[Pixel coordinate grounding data]
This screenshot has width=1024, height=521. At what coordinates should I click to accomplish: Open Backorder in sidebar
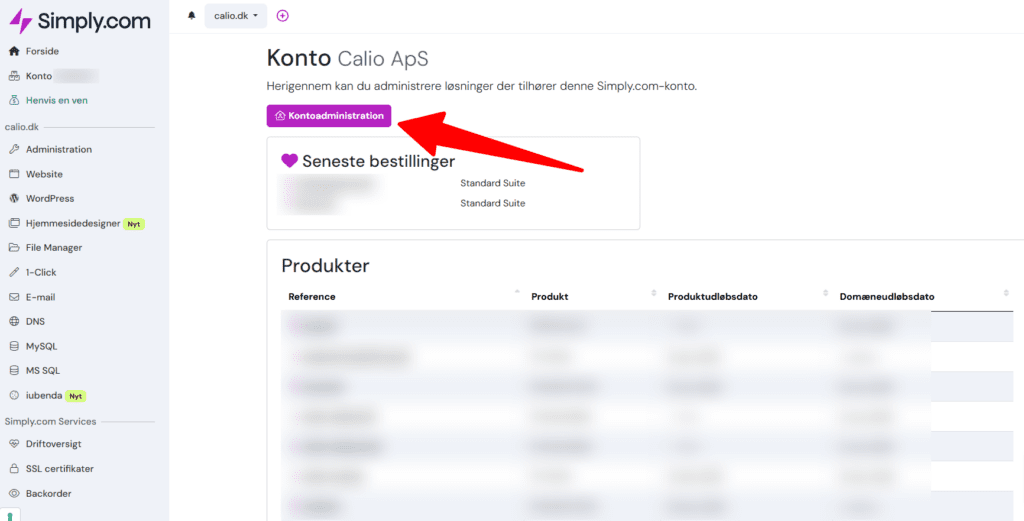(x=48, y=493)
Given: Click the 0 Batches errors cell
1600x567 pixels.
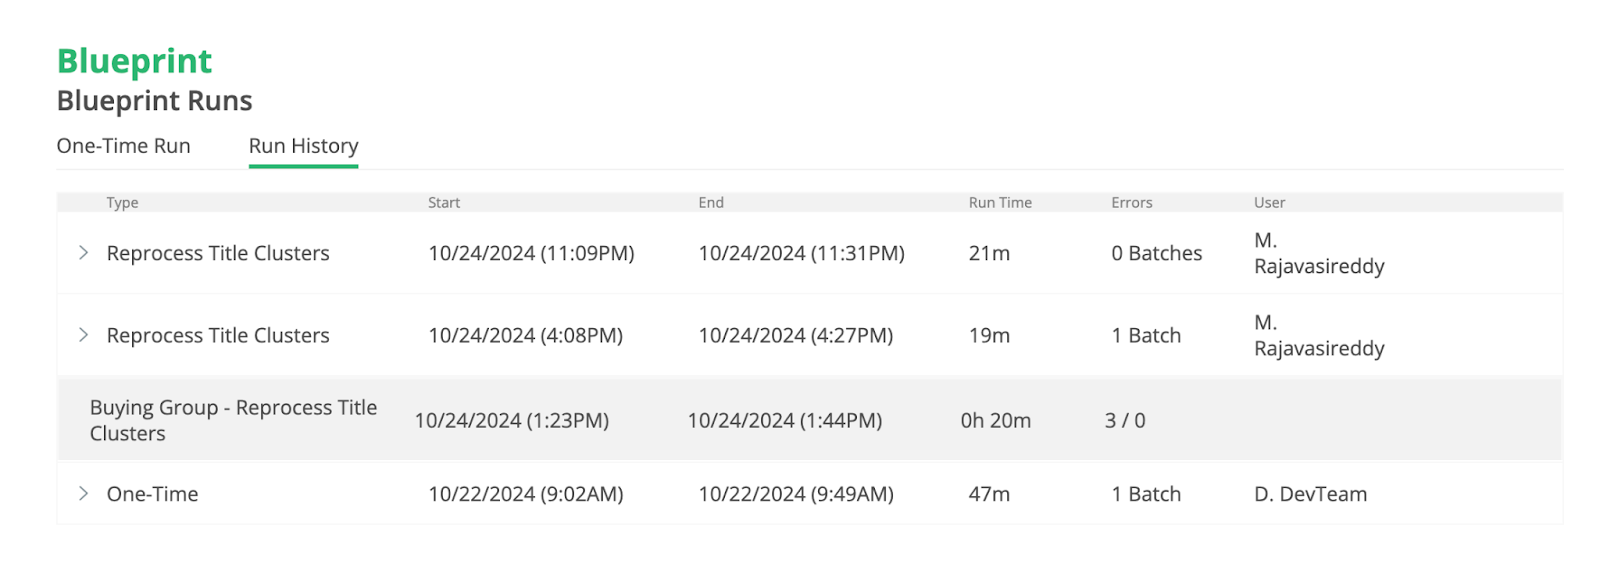Looking at the screenshot, I should coord(1157,254).
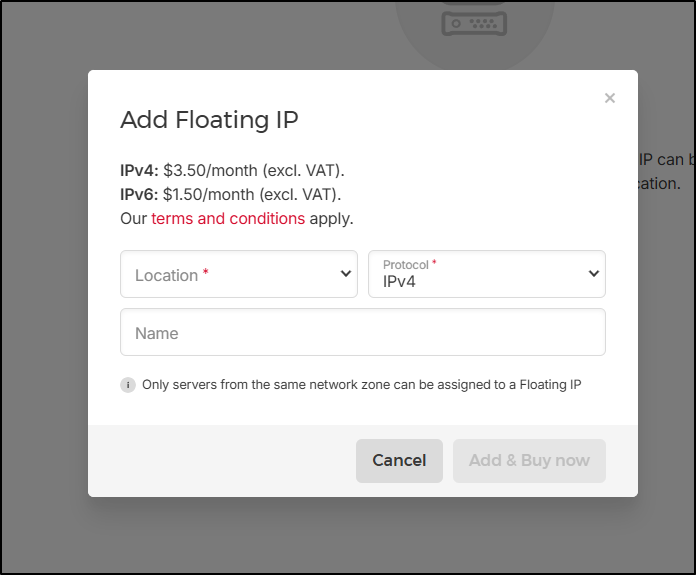Select the IPv4 value shown in Protocol
This screenshot has height=575, width=696.
(399, 282)
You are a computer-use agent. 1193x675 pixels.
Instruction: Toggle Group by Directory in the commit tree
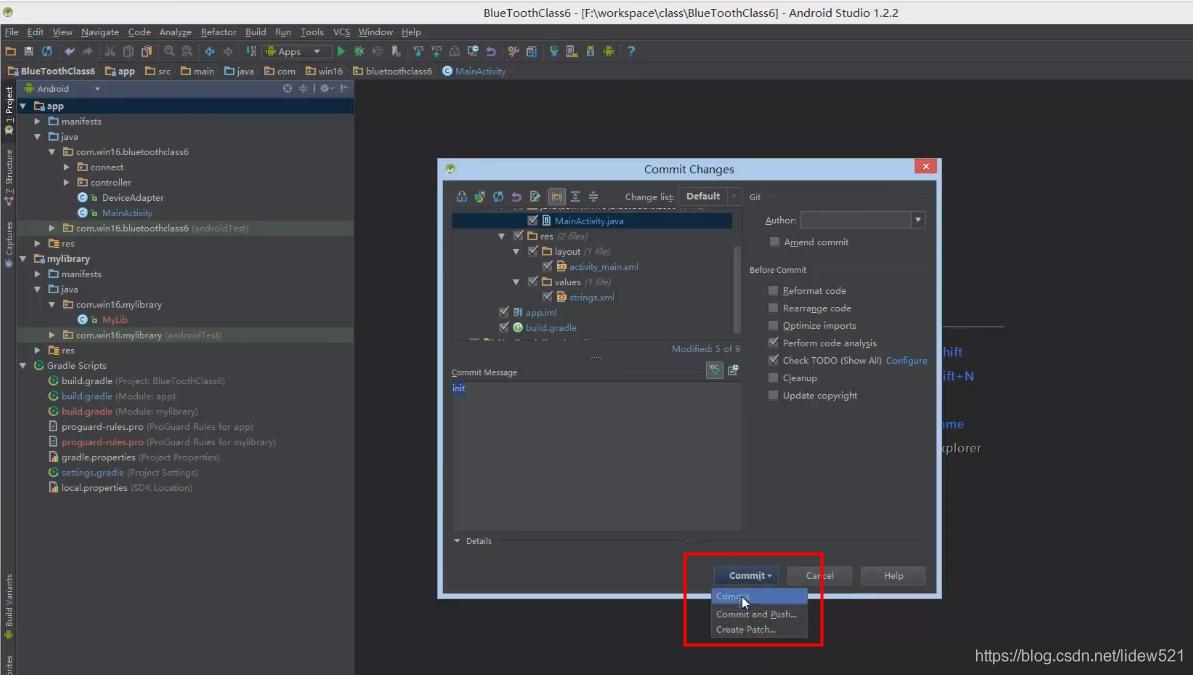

## [TASK ITEM]
All of the data must be set down exactly, with no pictures included.

## [EXPECTED ANSWER]
This screenshot has width=1024, height=521. At what coordinates should I click to accomplish: Open Backorder in sidebar
(x=48, y=493)
Given: Click the 0 Batches errors cell
1600x567 pixels.
Looking at the screenshot, I should coord(1157,254).
Select the IPv4 value shown in Protocol
This screenshot has height=575, width=696.
(399, 282)
You are a computer-use agent. 1193x675 pixels.
Instruction: Toggle Group by Directory in the commit tree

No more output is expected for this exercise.